Além das denúncias (justificáveis ou não) em suas fotos, as travestis e transexuais também passam por outro inconveniente no Facebook: a questão do nome social versus nome civil. A rede de Zuckerberg exige que seus usuários se cadastrem com seu nome “verdadeiro”, ou seja, o nome de registro, podendo adicionar seus apelidos em outro campo. No entanto, para pessoas que não se identificam com aquele nome do registro civil essa regra do Facebook traz bastante constrangimento.

Ledah Martins contou que o Facebook já exigiu que a transexual alterasse seu sobrenome, que era artístico, restando a opção de colocar o sobrenome que consta na sua certidão de nascimento. Dorothy Lavigne ainda não passou por essa situação, mas disse que, assim que o Facebook decidir que seu nome deve ser alterado para o nome “real”, abandonará a rede social, uma vez que seu nome escolhido é seu nome real, conforme sua identidade transexual. Já Íka Carneiro não passou por esse problema, pois seu nome social é parte do nome de registro. Íka julga ser incoerente a obrigatoriedade de utilizar o nome civil na rede social, uma vez que as pessoas trans estão constantemente enfrentando a necessidade de se afirmarem em todos os espaços da sociedade, inclusive o virtual.

TAREFA A REALIZAR: Segundo o trecho, por que Íka Carneiro não enfrentou o problema do nome no Facebook?

MATERIAL FORNECIDO:
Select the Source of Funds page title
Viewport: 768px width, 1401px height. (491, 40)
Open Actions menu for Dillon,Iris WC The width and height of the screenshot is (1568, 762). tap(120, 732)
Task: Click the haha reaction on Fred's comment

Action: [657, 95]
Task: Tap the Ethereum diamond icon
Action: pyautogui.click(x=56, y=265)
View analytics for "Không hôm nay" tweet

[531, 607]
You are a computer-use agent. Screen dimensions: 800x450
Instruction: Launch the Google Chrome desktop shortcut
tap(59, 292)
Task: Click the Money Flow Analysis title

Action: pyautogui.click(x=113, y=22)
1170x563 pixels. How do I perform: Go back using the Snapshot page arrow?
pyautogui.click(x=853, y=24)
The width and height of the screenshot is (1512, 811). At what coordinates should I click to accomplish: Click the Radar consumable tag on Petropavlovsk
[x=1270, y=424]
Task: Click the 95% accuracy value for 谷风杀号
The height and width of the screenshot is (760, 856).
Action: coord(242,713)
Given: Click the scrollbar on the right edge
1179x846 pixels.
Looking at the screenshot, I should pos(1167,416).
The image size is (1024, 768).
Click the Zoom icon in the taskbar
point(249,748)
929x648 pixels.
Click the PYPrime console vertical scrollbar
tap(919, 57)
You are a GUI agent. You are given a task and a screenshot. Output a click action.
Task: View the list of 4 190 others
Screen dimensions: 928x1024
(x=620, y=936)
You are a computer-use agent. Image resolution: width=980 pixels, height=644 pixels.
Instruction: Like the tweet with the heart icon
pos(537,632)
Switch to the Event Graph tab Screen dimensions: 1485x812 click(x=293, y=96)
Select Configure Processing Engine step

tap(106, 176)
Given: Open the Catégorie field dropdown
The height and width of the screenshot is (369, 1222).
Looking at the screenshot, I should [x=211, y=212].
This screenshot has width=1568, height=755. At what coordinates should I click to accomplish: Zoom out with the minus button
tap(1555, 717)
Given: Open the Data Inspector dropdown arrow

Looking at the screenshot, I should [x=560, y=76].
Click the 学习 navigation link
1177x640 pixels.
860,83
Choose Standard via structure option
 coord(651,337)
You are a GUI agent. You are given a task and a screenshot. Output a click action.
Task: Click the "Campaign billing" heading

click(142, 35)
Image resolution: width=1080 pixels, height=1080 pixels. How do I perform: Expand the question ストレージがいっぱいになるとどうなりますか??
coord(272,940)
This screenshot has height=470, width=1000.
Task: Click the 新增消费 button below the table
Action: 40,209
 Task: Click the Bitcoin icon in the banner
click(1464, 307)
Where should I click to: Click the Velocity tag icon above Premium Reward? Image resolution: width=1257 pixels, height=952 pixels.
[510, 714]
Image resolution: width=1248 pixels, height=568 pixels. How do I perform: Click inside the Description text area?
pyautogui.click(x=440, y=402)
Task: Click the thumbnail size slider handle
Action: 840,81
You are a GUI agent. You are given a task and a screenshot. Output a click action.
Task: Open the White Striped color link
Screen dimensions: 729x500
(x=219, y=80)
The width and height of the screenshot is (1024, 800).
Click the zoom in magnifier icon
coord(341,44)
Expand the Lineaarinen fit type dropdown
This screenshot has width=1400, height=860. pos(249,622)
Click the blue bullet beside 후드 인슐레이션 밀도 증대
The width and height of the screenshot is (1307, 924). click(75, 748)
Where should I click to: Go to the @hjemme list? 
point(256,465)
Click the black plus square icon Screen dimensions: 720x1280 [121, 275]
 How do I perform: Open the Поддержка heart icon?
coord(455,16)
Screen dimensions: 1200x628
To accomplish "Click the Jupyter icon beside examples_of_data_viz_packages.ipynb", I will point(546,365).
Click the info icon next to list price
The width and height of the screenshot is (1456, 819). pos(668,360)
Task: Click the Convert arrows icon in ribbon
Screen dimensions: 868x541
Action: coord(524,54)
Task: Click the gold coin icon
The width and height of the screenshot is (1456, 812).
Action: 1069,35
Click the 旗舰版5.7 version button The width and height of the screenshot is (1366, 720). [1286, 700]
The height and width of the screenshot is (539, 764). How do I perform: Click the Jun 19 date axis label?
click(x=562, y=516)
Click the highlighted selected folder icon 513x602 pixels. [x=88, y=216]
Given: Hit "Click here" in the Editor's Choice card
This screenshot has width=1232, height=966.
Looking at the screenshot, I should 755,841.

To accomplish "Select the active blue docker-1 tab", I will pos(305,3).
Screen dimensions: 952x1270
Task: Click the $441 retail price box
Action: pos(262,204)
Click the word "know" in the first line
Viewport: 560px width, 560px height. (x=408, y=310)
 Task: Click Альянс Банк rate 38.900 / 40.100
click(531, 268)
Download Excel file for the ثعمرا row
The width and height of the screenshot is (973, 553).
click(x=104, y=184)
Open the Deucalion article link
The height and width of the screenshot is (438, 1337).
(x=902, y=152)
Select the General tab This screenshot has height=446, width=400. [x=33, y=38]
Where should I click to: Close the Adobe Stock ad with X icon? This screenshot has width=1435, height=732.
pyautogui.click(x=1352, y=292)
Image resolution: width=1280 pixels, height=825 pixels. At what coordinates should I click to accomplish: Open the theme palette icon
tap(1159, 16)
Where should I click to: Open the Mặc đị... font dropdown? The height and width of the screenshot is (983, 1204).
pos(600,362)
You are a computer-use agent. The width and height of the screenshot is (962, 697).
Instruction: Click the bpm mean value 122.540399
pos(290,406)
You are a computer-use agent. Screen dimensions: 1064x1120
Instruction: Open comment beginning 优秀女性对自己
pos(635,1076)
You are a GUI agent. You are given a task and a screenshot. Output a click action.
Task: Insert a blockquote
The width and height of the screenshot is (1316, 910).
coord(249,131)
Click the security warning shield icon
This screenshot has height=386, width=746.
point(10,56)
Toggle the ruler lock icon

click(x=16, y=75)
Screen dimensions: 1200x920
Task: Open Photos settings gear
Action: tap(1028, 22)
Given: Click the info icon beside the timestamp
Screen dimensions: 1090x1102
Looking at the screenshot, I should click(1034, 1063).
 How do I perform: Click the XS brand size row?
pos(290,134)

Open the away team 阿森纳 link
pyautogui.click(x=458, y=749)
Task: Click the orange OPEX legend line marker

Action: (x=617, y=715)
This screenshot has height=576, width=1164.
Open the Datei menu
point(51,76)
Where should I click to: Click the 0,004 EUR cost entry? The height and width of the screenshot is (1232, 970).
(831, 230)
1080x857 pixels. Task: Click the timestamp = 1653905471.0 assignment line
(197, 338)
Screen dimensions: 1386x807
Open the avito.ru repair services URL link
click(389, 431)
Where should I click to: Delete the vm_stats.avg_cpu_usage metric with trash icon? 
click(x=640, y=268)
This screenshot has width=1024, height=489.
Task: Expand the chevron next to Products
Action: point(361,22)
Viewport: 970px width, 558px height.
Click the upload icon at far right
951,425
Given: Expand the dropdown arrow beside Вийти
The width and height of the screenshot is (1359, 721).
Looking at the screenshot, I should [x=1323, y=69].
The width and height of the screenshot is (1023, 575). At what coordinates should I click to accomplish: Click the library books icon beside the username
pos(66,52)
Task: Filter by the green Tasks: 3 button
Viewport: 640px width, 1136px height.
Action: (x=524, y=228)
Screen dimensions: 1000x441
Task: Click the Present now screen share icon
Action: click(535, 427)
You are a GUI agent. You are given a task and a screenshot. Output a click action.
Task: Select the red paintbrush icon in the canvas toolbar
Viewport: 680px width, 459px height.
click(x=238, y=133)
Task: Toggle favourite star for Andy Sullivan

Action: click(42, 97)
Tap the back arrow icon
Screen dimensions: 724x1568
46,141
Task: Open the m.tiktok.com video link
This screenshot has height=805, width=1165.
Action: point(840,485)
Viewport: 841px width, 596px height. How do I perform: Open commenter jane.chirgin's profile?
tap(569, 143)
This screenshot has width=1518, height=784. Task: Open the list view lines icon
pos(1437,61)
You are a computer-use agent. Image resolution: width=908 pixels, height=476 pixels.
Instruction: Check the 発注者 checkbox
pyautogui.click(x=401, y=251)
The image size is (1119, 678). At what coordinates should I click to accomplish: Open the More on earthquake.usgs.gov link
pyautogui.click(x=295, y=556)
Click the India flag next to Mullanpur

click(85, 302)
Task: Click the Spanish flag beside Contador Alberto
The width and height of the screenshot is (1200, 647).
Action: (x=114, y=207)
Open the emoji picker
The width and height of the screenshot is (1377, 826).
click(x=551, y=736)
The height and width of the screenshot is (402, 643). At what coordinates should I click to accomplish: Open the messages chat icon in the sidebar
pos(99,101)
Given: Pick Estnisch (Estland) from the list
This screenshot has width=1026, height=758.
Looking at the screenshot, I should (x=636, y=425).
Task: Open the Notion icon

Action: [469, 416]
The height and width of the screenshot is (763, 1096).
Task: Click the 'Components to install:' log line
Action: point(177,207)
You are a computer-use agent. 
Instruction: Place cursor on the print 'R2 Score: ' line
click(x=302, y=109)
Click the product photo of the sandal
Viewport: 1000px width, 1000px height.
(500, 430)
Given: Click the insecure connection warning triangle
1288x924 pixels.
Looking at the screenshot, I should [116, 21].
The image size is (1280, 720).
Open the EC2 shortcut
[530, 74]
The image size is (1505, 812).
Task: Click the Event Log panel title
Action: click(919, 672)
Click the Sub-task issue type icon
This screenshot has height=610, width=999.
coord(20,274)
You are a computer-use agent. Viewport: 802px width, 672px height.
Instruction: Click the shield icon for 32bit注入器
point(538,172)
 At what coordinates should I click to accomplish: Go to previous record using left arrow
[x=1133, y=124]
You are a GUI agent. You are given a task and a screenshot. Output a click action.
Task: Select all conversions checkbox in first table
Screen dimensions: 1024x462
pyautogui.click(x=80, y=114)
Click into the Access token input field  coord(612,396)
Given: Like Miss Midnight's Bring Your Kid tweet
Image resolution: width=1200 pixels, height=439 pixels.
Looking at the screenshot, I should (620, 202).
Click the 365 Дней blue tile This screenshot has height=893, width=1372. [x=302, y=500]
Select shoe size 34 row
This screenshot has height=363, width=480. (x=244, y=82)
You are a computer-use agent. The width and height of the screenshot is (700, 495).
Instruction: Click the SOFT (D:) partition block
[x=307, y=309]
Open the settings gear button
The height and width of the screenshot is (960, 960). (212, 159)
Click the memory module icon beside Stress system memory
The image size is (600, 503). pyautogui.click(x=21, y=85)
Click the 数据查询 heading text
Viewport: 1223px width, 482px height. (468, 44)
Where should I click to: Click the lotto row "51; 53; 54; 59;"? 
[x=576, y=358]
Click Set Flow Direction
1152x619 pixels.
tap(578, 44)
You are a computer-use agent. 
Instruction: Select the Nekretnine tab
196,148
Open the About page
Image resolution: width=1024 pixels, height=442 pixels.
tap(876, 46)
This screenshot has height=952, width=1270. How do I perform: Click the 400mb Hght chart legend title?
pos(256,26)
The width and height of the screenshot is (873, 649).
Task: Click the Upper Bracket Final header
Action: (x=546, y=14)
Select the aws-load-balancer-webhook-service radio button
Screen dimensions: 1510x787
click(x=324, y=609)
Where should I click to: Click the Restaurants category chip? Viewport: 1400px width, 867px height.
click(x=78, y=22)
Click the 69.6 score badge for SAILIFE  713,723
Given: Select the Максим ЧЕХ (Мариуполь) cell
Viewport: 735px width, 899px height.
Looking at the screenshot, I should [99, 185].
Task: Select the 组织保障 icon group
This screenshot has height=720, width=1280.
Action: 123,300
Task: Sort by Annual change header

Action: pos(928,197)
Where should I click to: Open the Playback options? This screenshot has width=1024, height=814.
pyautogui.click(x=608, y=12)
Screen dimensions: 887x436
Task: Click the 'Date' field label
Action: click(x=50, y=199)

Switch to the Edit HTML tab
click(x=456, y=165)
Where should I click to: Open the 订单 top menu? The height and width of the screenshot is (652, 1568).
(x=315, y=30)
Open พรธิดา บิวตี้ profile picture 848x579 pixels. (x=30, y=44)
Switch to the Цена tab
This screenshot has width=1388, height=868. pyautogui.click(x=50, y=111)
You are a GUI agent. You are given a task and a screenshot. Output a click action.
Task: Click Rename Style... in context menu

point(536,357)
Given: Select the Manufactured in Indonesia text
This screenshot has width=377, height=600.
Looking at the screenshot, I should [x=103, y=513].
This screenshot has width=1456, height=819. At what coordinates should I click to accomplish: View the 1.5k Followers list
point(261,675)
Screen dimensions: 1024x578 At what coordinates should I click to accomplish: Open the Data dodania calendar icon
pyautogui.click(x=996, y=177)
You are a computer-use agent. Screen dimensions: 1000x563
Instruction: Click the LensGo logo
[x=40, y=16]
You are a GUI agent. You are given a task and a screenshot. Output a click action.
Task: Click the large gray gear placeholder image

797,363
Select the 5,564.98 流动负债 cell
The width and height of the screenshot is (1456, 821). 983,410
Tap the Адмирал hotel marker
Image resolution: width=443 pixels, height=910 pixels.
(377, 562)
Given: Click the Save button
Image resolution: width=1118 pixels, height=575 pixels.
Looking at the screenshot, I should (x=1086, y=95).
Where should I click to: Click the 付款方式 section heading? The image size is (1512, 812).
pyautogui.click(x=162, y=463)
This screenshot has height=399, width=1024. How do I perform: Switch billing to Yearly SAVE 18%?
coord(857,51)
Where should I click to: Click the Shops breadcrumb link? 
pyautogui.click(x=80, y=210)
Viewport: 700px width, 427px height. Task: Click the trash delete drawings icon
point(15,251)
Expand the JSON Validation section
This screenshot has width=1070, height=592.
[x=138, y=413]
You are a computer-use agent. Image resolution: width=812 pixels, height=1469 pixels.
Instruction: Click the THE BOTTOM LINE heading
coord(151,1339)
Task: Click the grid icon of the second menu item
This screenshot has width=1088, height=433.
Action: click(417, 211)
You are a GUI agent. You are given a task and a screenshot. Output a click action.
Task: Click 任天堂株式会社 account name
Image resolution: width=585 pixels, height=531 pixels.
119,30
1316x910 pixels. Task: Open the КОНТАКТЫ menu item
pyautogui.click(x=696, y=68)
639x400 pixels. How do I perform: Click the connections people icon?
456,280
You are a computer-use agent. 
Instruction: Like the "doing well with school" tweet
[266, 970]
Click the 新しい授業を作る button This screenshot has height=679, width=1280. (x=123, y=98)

ESPAÇO PARA RESPOSTA: Porque seu nome social é parte do nome de registro.